Beirut, A Study of Losses
Zach Condon’s latest release as Beirut is an 18-track odyssey commissioned by the Swedish circus Kompani Giraff for an acrobatic stage show of the same name. An interpretation of Verzeichnis einiger Verluste, a book by German author Judith Schalansky, A Study of Losses circles through 11 songs and seven extended instrumental themes, named after the lunar seas and informed by the story of a man obsessed with documenting all of humanity’s lost thoughts and creations. Though appropriately mournful, it’s in many ways a departure from the chilling atmosphere of 2023’s Hadsel, buoyed by string arrangements from cellist Clarice Jensen. “When I was first approached about writing a soundtrack for a circus, a certain amount of ‘Elephant Gun’ era trauma initially came rushing up,” Condon admitted. “I had been pigeon-holed for years as a whimsical circus waif, full of sepia-toned images of penny farthings and perhaps lion tamers with handlebar moustaches. It couldn’t have been further from how I pictured the music I was making. Ironic then, that I found Kompani Giraff’s project so enticing.”
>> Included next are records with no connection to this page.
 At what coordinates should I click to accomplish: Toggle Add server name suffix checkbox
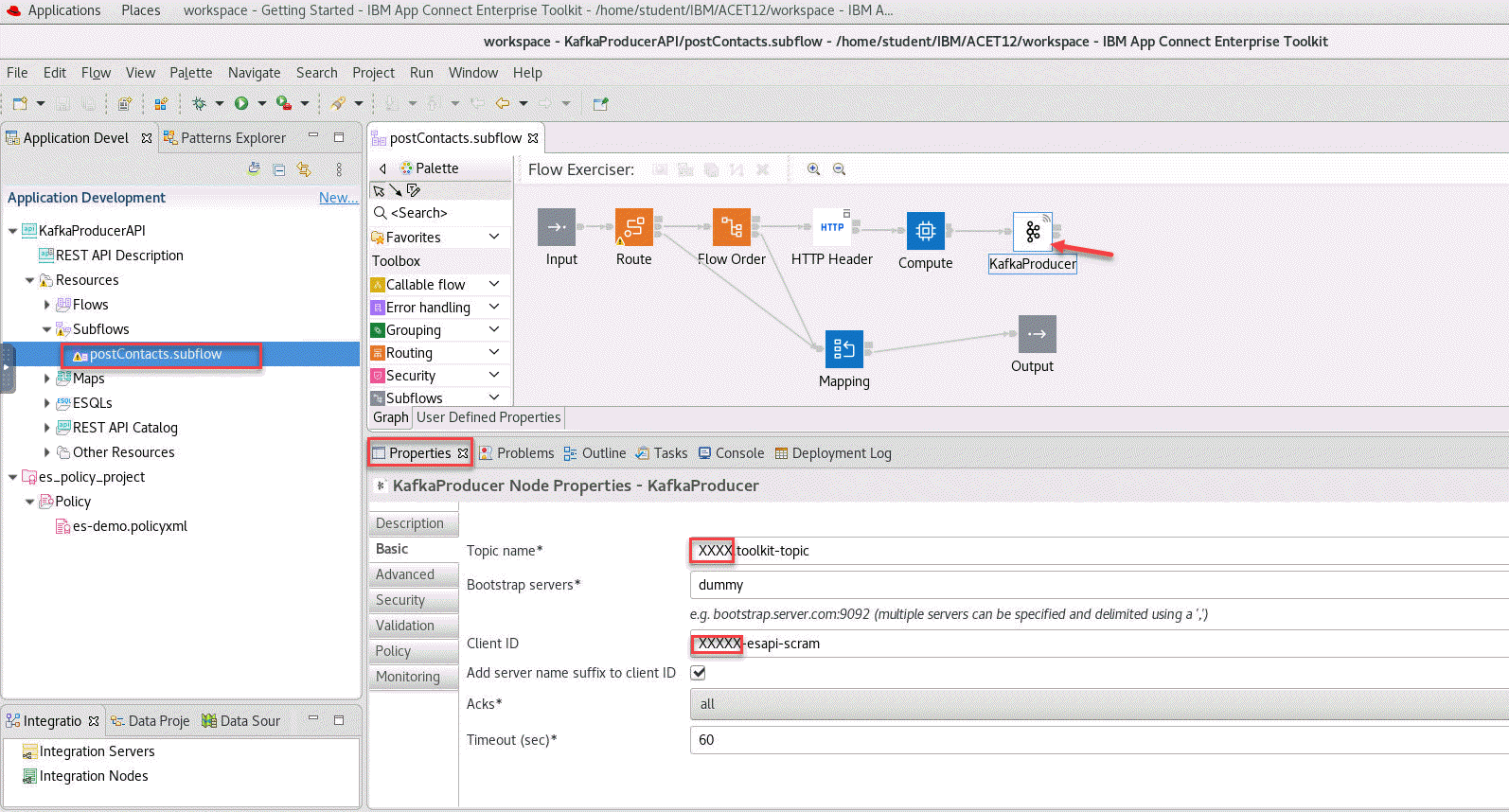(x=699, y=673)
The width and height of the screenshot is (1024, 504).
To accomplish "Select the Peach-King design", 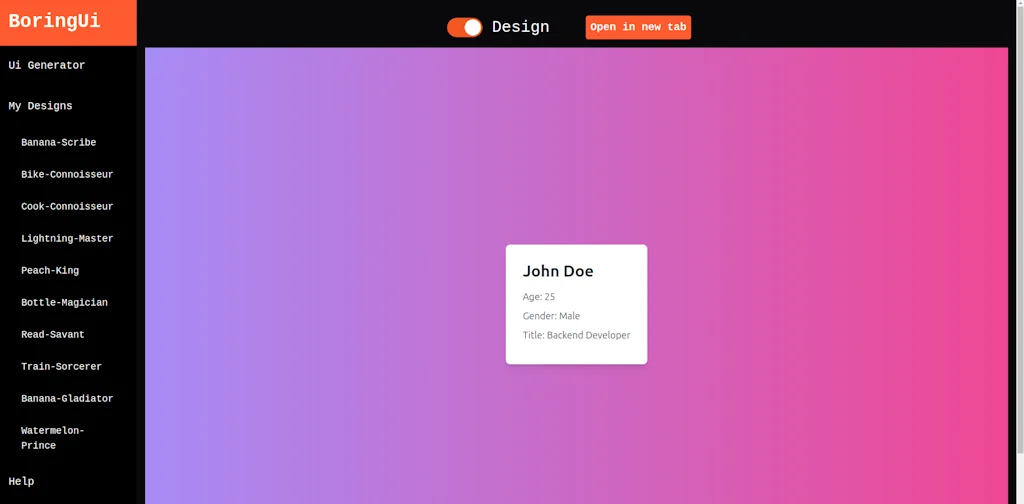I will (50, 271).
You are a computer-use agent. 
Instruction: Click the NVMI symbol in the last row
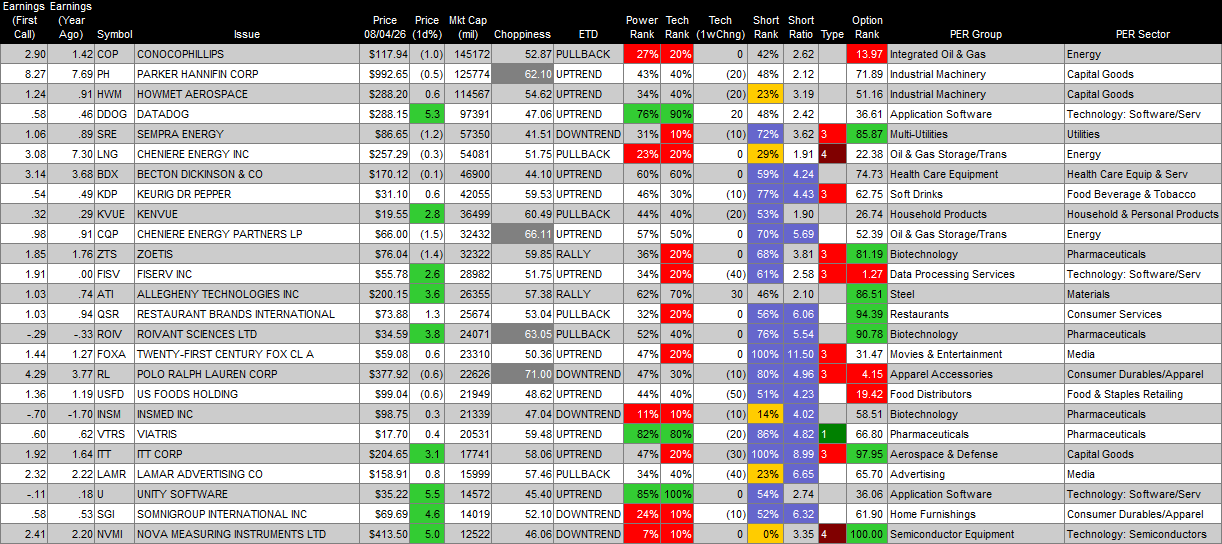(x=114, y=534)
quickly, quickly, I Heard That Noise
quickly, quickly – the project of Portland, Oregon, artist Graham Jonson – has followed up his impressive 2021 debut The Long and Short of It. Johnson initially conceived of what would become I Heard That Noise as a folk album before his penchant for experimentation naturally bore its influence, and the results are strikingly varied and evocative. Jonson likens the unpredictable shifts and bursts of distortion in his songs to “jump scares” in horror films. “Experimenting with the idea of being comfortable, and then some crazy shit flies at you,” he said, “takes you out of it for a second, and then maybe brings you back in.”
Mozzy, Intrusive Thoughts; CHIME OBLIVION, CHIME OBLIVION; Superheaven, Superheaven; Rhiannon Giddens and Justin Robinson, What Did the Blackbird Say to the Crow; The Convenience, Like Cartoon Vampires; Melvins, Thunderball; ZORA, Z D A Y; Divide and Dissolve, Insatiable; Heavy Lungs, Caviar; Fotoform, Grief Is a Garden (Forever In Bloom); Davido, 5ive; Hieroglyphic Being, Dance Music 4 Bad People; Mayday Parade, Sweet; Adrian Younge, Something About April III; King Kraken, March of the Gods; Little Barrie & Malcolm Catto, Electric War; Tony Holiday, Keep Your Head Up; Lucy Railton, Blue Veil; Tennota, Rosa Anschütz, Tornamented Walls.